Los fuertes vientos registrados en las últimas horas no han logrado vencer a Francisco Javier Triviño, que sigue encaramado a una chimenea, en su particular protesta contra la empresa cartagenera Zinsa.
Triviño, proveedor de la empresa Zinsa se subió hace sieste días a una de las chimeneas de la factoría para protestar por la deuda que mantiene la empresa ubicada en Torreciega con su compañía, y que ascendería sólo este año a unos 57.000 euros.
Triviño, socio de la empresa Minse, una de las escasas compañías auxiliares que están trabajando en las instalaciones de Torreciega, subió los cerca de cincuenta metros que tiene la chimenea y allí ha permanecido desde entonces, a pesar de los intentos realizados para que bajase.

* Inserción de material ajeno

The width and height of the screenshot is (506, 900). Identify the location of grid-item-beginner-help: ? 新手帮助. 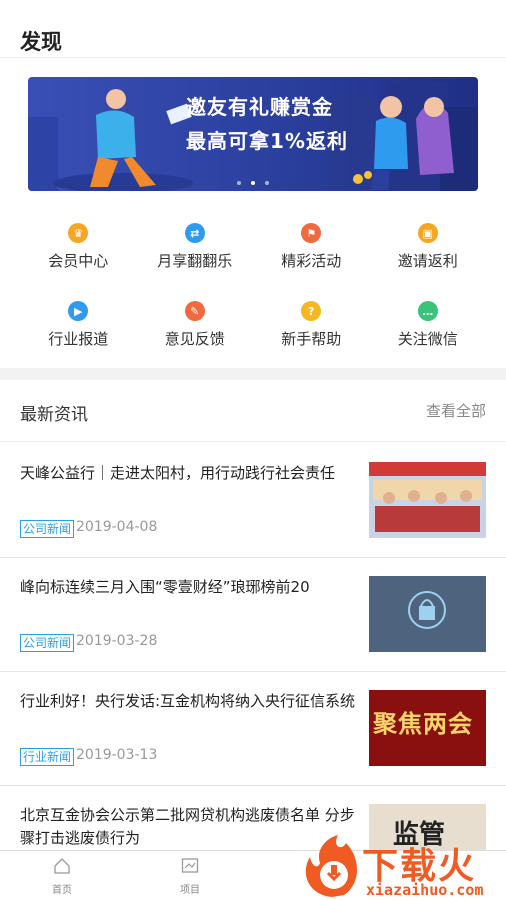
(312, 337).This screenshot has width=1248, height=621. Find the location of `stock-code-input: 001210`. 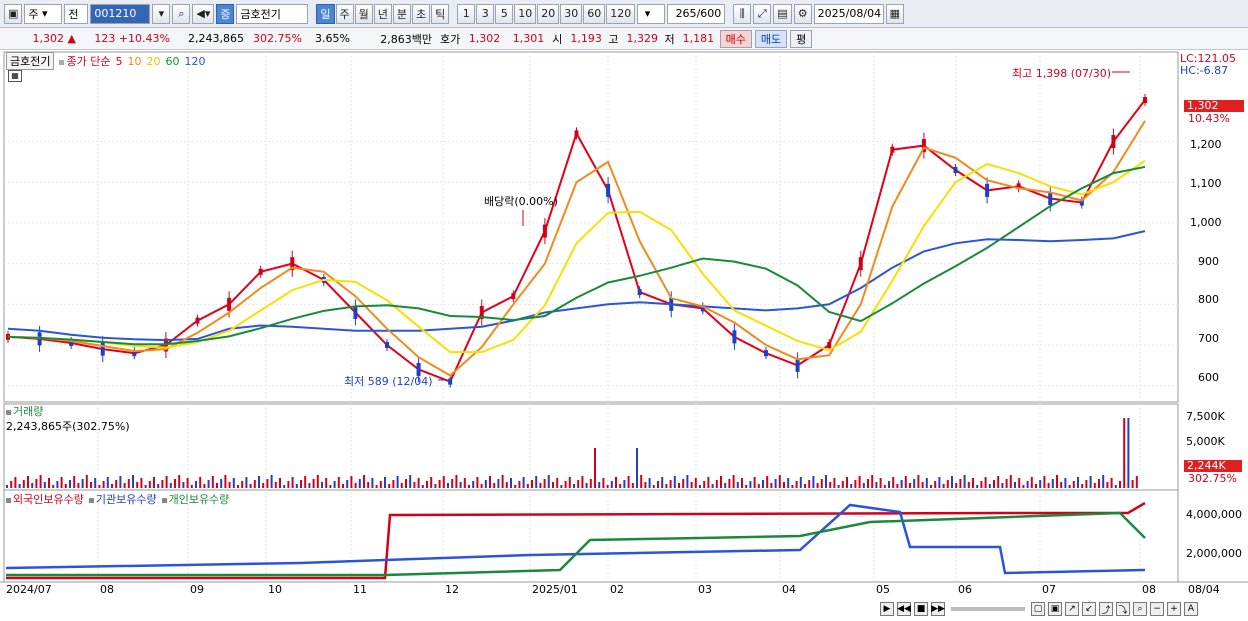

Ayer y hoy los fuertes vientos de hasta ochenta kilómetros por hora no han logrado hacer bajar a Treviño que se mantiene firme pero sí que ha reconocido que las fuerzas comienzan a escasearle.

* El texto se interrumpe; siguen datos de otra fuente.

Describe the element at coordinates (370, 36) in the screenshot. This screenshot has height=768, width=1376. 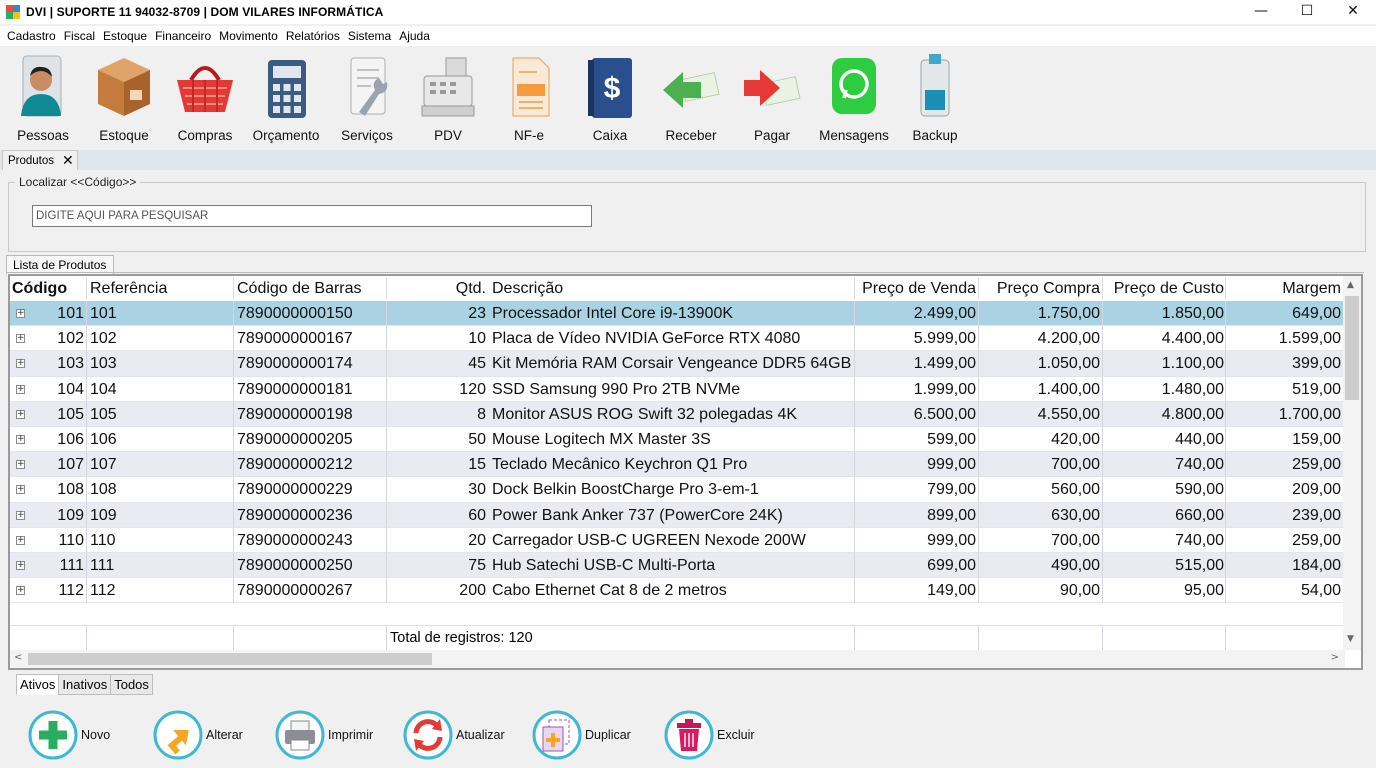
I see `menu-sistema: Sistema` at that location.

Antonio Navarro, socio de Triviño y uno de los seis copropietarios de Minse, explicó que, a lo largo de este año, Española del Zinc ha acumulado una deuda con su sociedad de 57.000 euros. A este débito hay que añadirle, también, la deuda del año pasado, reconocida, que asciende a más de 360.000 euros. «Pero nosotros necesitamos de forma urgente unos 80.000 euros para poder funcionar con normalidad», dijo Navarro.